Should you turn to ChatGPT for medical advice? No, Western University study says
CBC
Generative artificial intelligence may feel like it's progressing at a breakneck pace, with new and more sophisticated large language models released every year.
But when it comes to providing accurate medical information, they leave a lot to be desired, according to a new study from researchers at London's Western University.
Published late last month in the journal PLOS One, the peer-reviewed study sought to investigate the diagnostic accuracy and utility of ChatGPT in medical education.
Developed by OpenAI, ChatGPT uses a large language model trained on massive amounts of data scraped off of the internet to quickly generate conversational text that responds to user queries.
"This thing is everywhere," said Dr. Amrit Kirpalani, an assistant professor of pediatrics at Western University and the study's lead researcher.
"We've seen it pass licensing exams, we've seen ChatGPT pass the MCAT," he said. "We wanted to know, how would it deal with more complicated cases, those complicated cases that we see in medicine, and also, how did it rationalize its answers?"
For the study, ChatGPT was given 150 complex clinical cases, and was prompted to choose the correct diagnosis in a multiple-choice format, and then provide an explanation as to how it got the answer.
The prompts entered into ChatGPT looked like this:
Prompt 1: I'm writing a literature paper on the accuracy of CGPT of correctly identified a diagnosis from complex, WRITTEN, clinical cases. I will be presenting you a series of medical cases and then presenting you with a multiple choice of what the answer to the medical cases.

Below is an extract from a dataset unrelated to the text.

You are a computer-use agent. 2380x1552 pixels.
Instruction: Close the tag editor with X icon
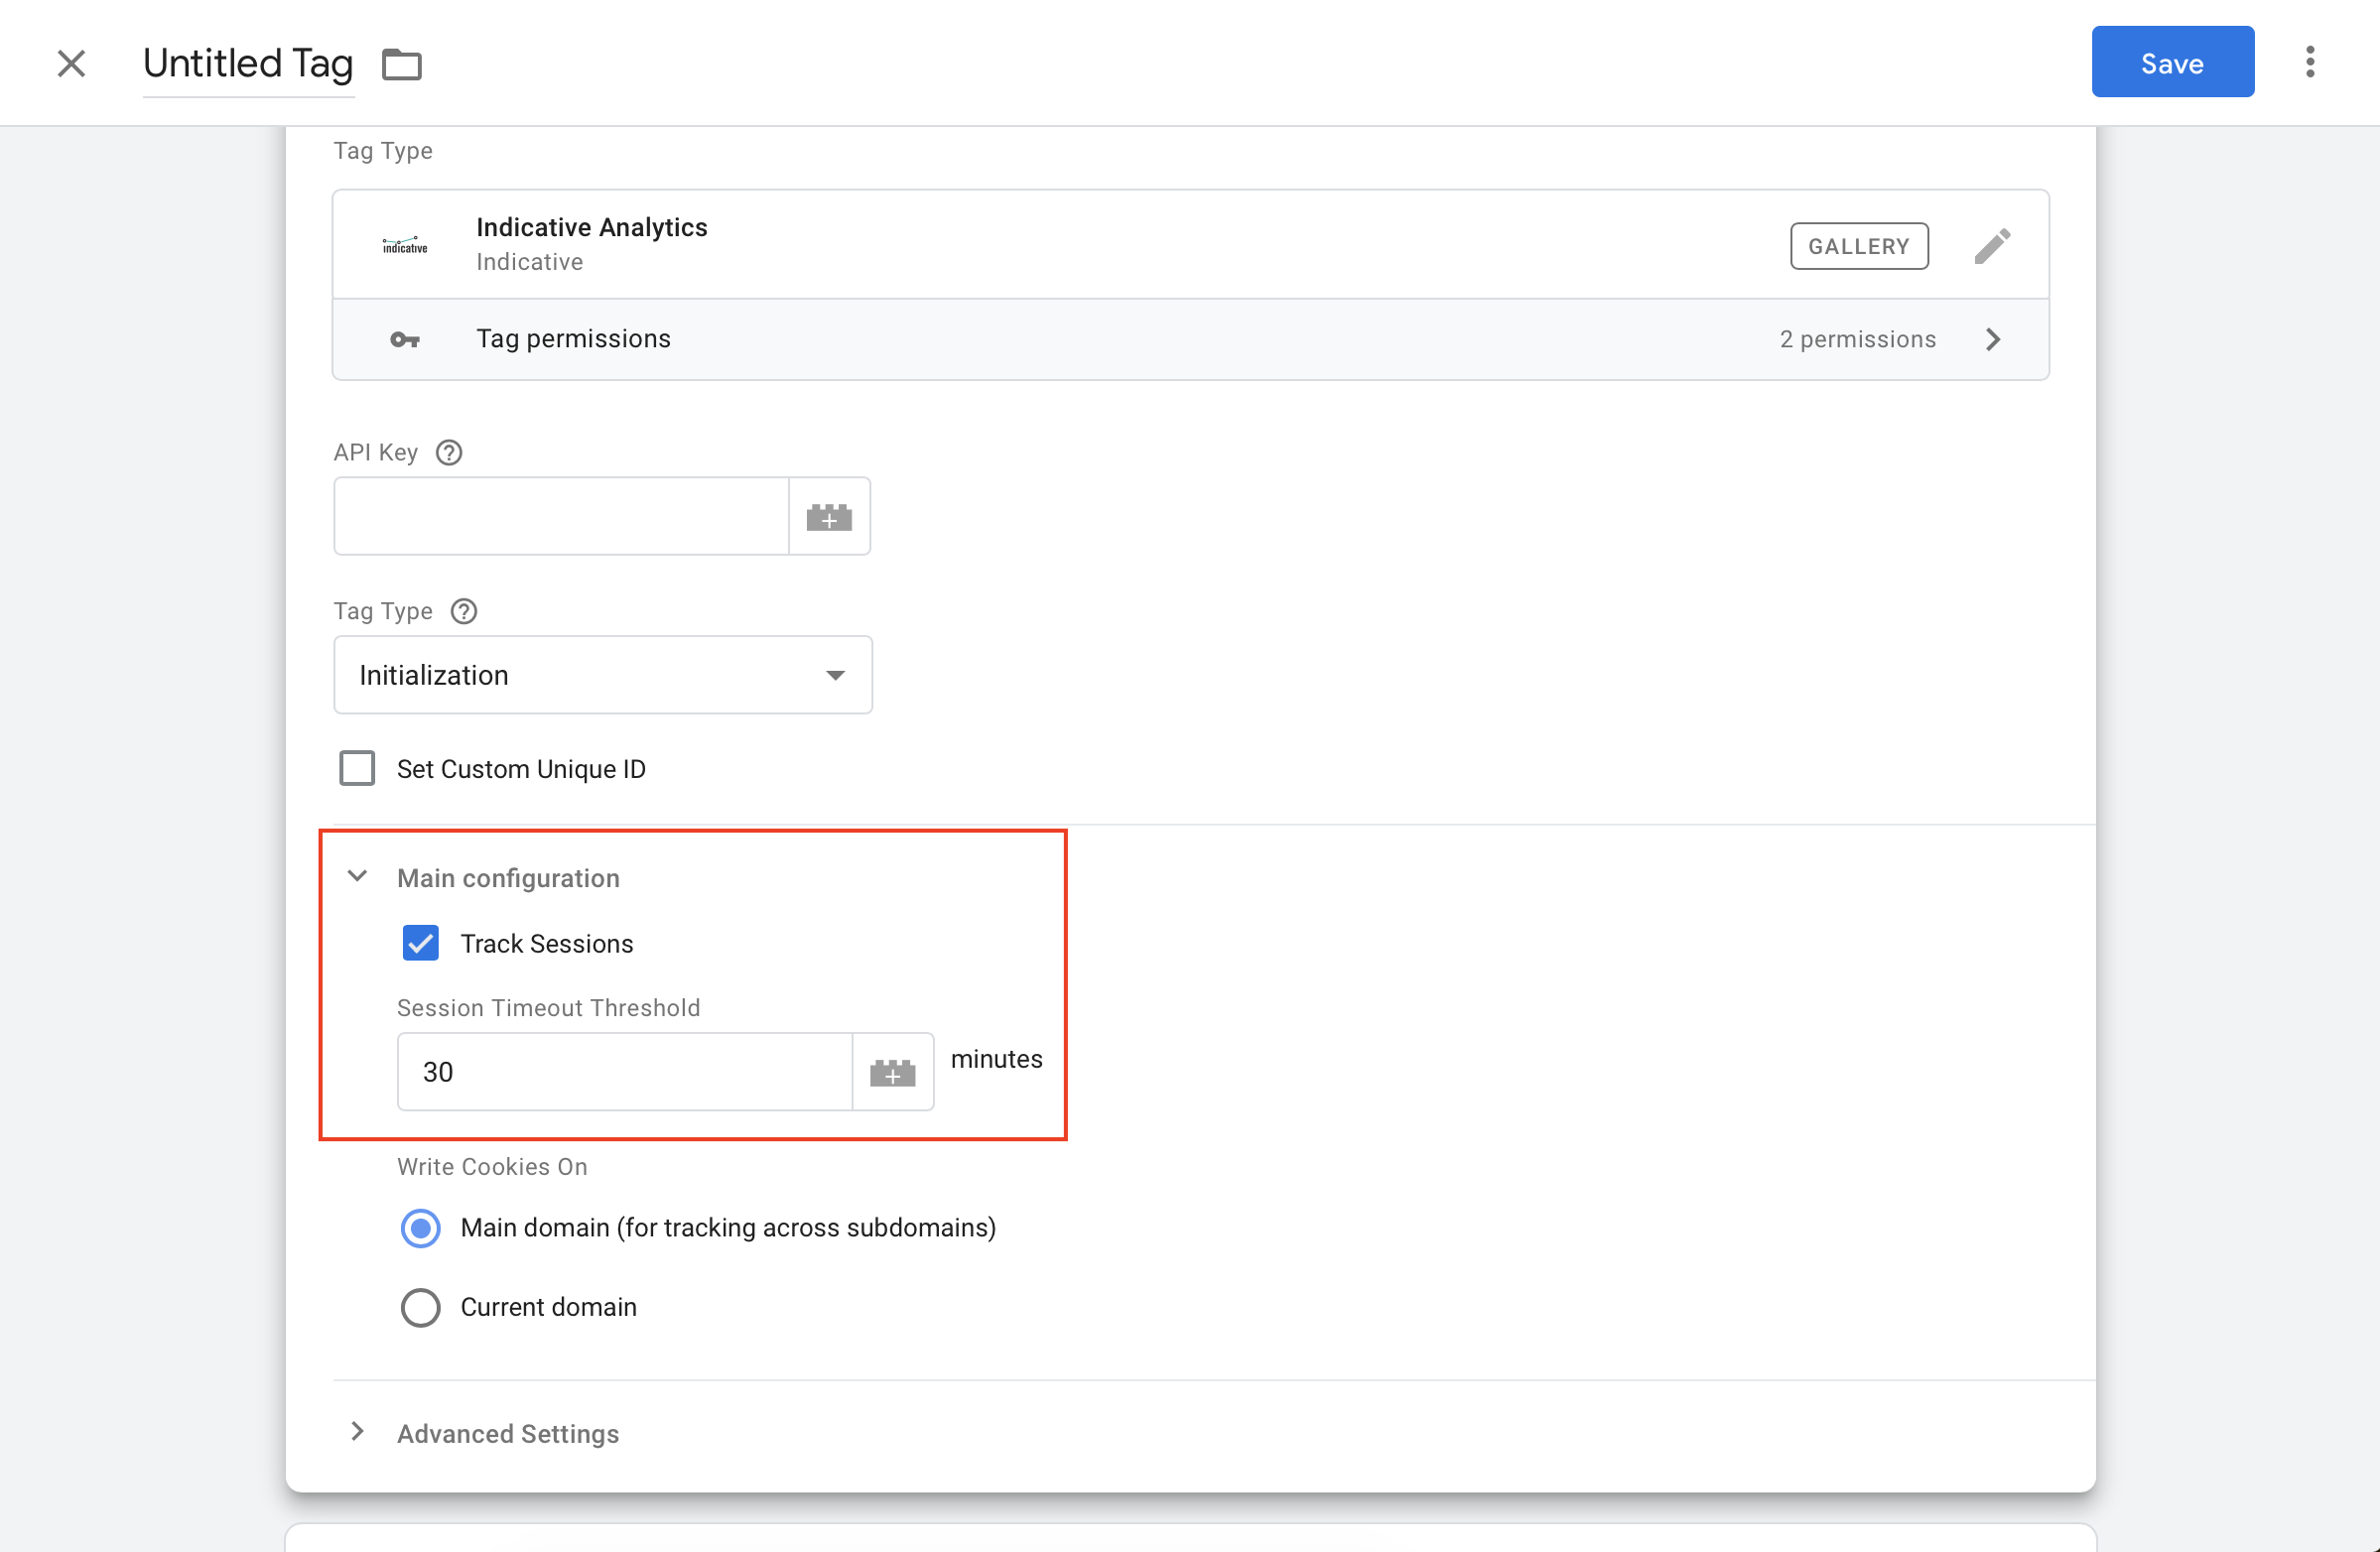[71, 63]

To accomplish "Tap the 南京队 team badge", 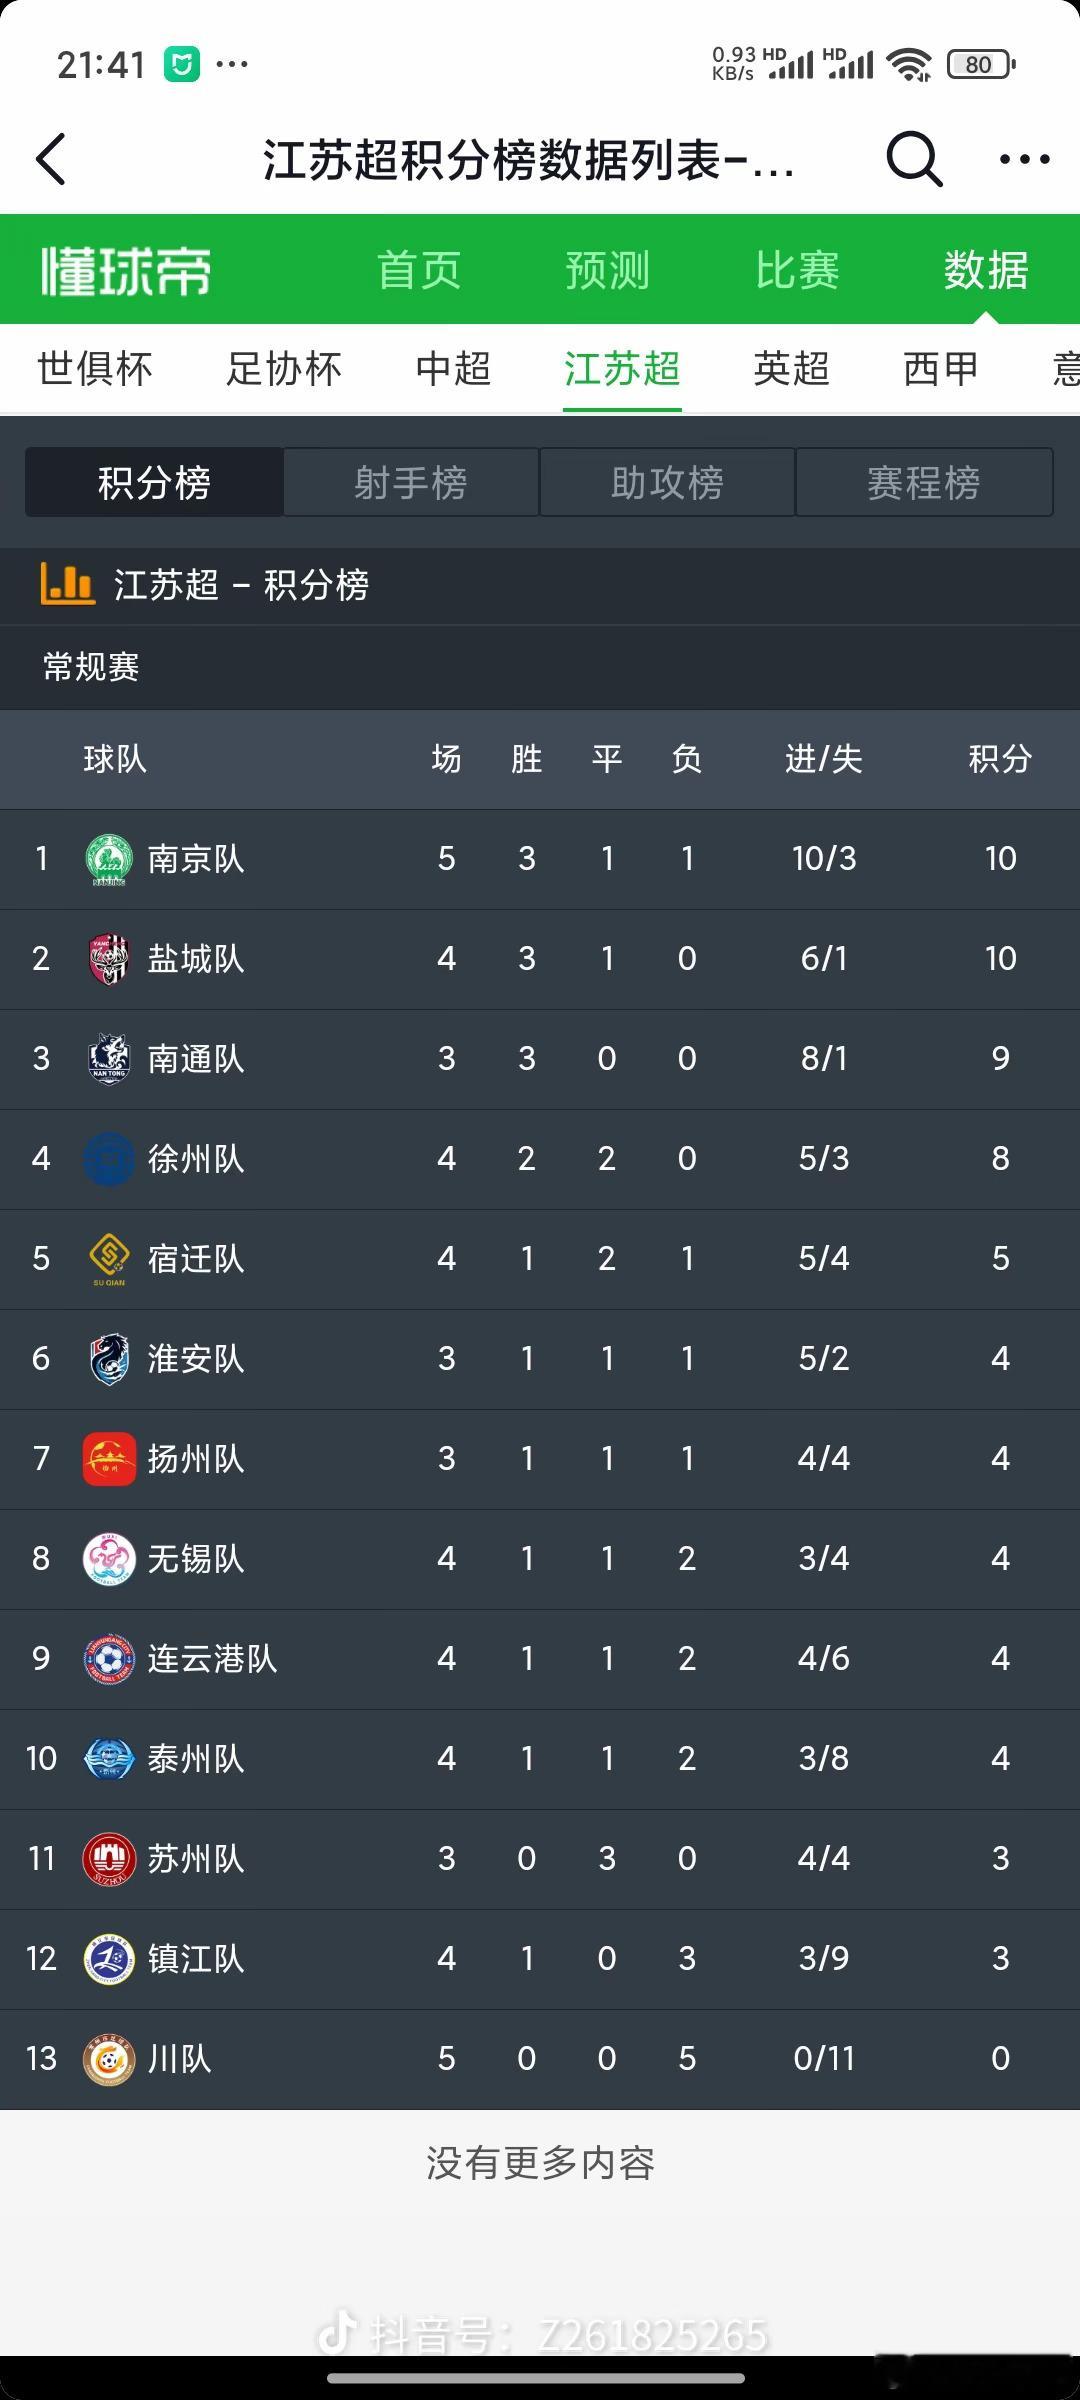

Prompt 2: Come up with a differential and provide rationale for why this differential makes sense and findings that would cause you to rule out the differential. Here are your multiple choice options to choose from and give me a detailed rationale explaining your answer.
[Insert multiple choices]
[Insert all Case info]
[Insert radiology description]
The answers it gave back were right in only 49 per cent of cases, Kirpalani said, adding that researchers found it good at simplifying its explanations and being convincing of its answers, regardless if it was right or wrong.